Repeat the records given below in full, with no changes.

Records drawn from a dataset
———
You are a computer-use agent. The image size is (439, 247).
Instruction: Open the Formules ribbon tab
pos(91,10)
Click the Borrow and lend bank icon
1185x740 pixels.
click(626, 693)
———
▶ Solution below
You are a computer-use agent. The image size is (439, 247).
Instruction: Open the Formules ribbon tab
pos(91,10)
Click the Borrow and lend bank icon
1185x740 pixels.
click(626, 693)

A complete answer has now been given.